• EXTRACT TO READ:
[Begin]

Alternatively, and/or additionally, when generating the summary, the device may determine that the web data includes text that is to be summarized; parse the text into sentences; filter extraneous words from the sentences to identify informative words of the sentences; determine, based on tokenizing the informative words, corresponding quantities of the informative words in the text; determine weights of the informative words based on the corresponding quantities; determine scores of the sentences based on weights of corresponding informative words that are in the sentences; select, based on the scores, a summary sentence from the sentences; and generate a summary of the text that includes the summary sentence. The summary sentence may be selected for a paragraph summary of the text paragraph and the paragraph summary may be one of a plurality of paragraph summaries of the summary.
In some implementations, the device may store, in a knowledge base associated with the particular topic, the summary as a data representation of the web data; configure the summary for display via an interactive user interface based on an informative attribute of the text; generate, for the interactive user interface, an input suggestion associated with the informative attribute to facilitate access to the summary; or provide, to a user device, a notification that the summary is accessible via the interactive user interface.
When determining the scores of the sentences, the device may identify a set of the informative words that are in the sentence; assign individual weights of the set of the informative words to the sentence; and determine the score of the sentence based on the individual weights. The score of the sentence may indicate a relevance of the sentence to the text relative to other sentences of the text.
To select the summary sentence, the device may determine, based on the scores, a score threshold; determine that a score associated with the summary sentence satisfies the score threshold; and select the summary sentence based on the score satisfying the score threshold. The score threshold may correspond to at least one of an average of the scores; a range of scores; or a percentage of a most relevant score of the scores.
When generating the visualization, the device may analyze, using the feature analysis model, the second web data to identify feature data of the second web data; process, using a data split and segmentation technique, the feature data to determine a feature relationship associated with elements of the feature data; and configure the visualization according to the feature relationship and the elements.
In some implementations, the device may determine, based on an object detection analysis, an informative attribute of the source data. The device may map the summary to the informative attribute in a knowledge base. The device may map the summary to the informative attribute to cause an interactive user interface to suggest or display the summary based on a first received input.
Alternatively, and/or additionally, the device may determine an attribute of the source data and may map the visualization to the data attribute in the knowledge base. The device may map the visualization to the data attribute to cause the interactive user interface to suggest or display the visualization based on a second received input.
As further shown in FIG. 8, process 800 may include causing the selected data conversion model to convert the web data to the representation (block 850). For example, the device may cause the selected data conversion model to convert the web data to the representation, as described above.

[End]

• COLLECTED DATA:
[Begin]

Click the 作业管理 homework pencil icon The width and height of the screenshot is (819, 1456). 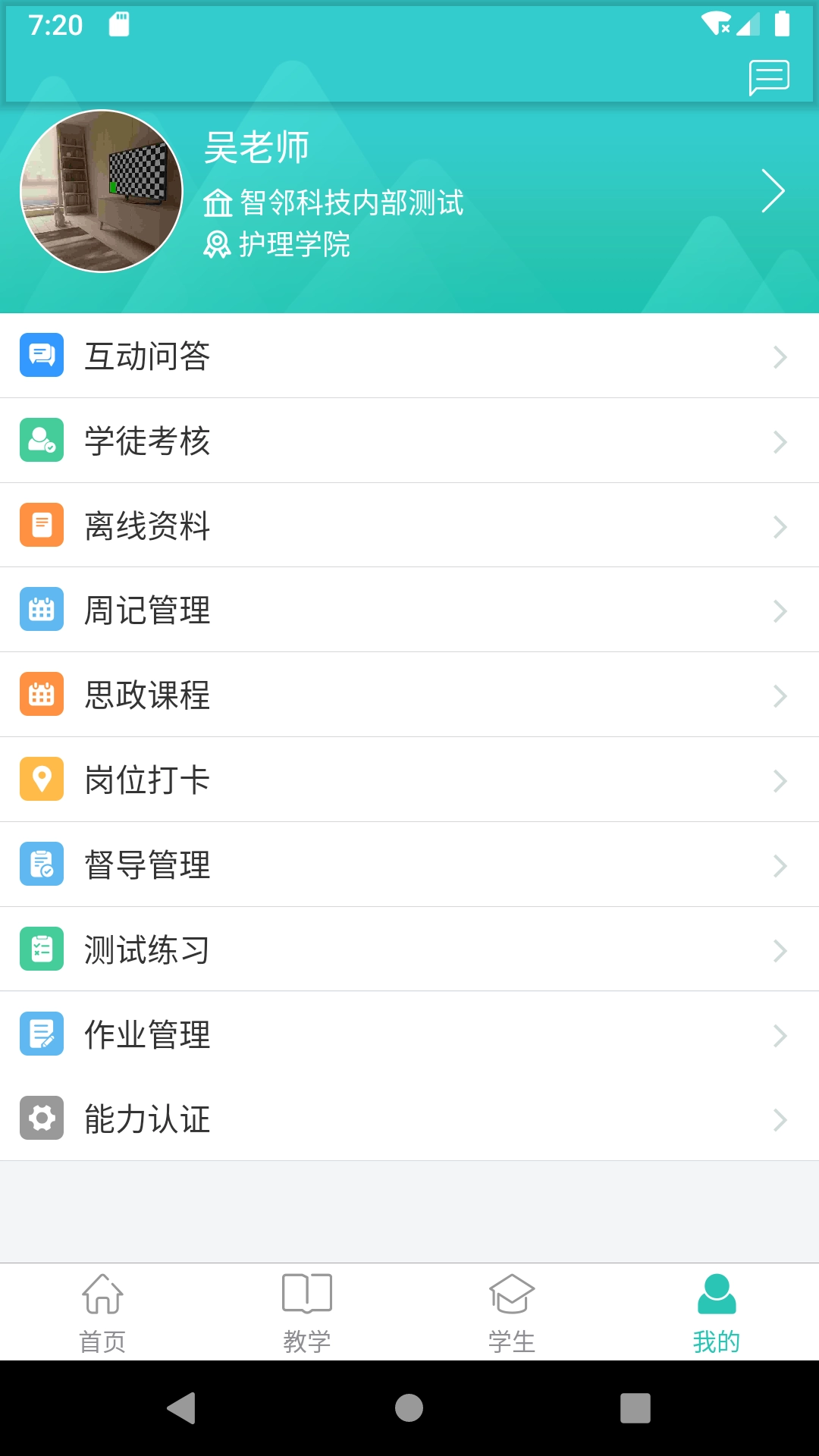[42, 1034]
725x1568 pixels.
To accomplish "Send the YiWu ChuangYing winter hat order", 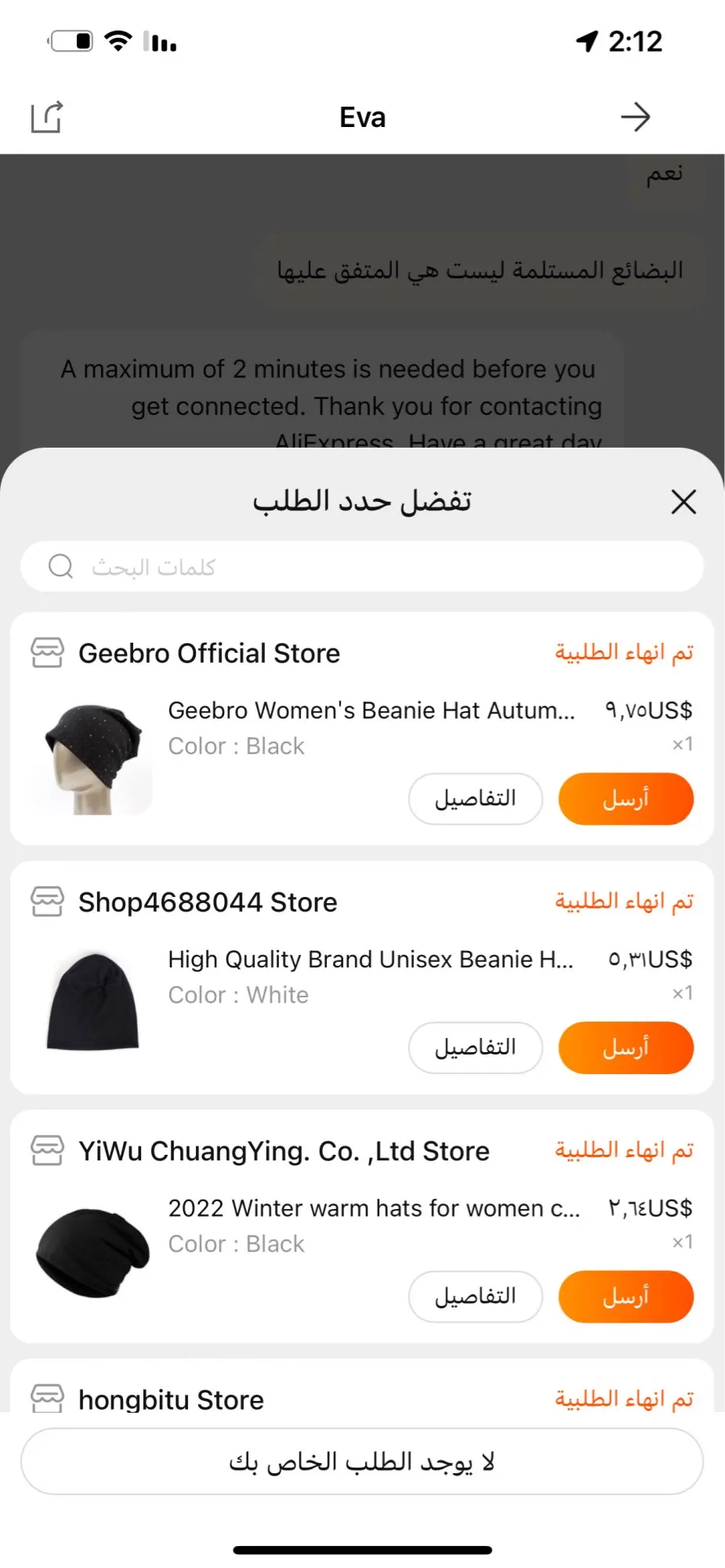I will [x=625, y=1296].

[End]

• PROBLEM SET:
**a.** In the passage on text summarization, how would you translate this sentence into Spanish: "The score of the sentence may indicate a relevance of the sentence to the text relative to other sentences of the text."
**b.** According to the passage on text summarization, what may the score threshold correspond to?
**c.** Reproduce the passage on text summarization word for word from "In some implementations, the device may store, in" to "interactive user interface.".
You can complete these tasks without the listing.

• WRITTEN RESPONSES:
**a.** La puntuación de la oración puede indicar la relevancia de la oración para el texto en relación con otras oraciones del texto.

**b.** At least one of an average of the scores, a range of scores, or a percentage of a most relevant score of the scores.

**c.**
In some implementations, the device may store, in a knowledge base associated with the particular topic, the summary as a data representation of the web data; configure the summary for display via an interactive user interface based on an informative attribute of the text; generate, for the interactive user interface, an input suggestion associated with the informative attribute to facilitate access to the summary; or provide, to a user device, a notification that the summary is accessible via the interactive user interface.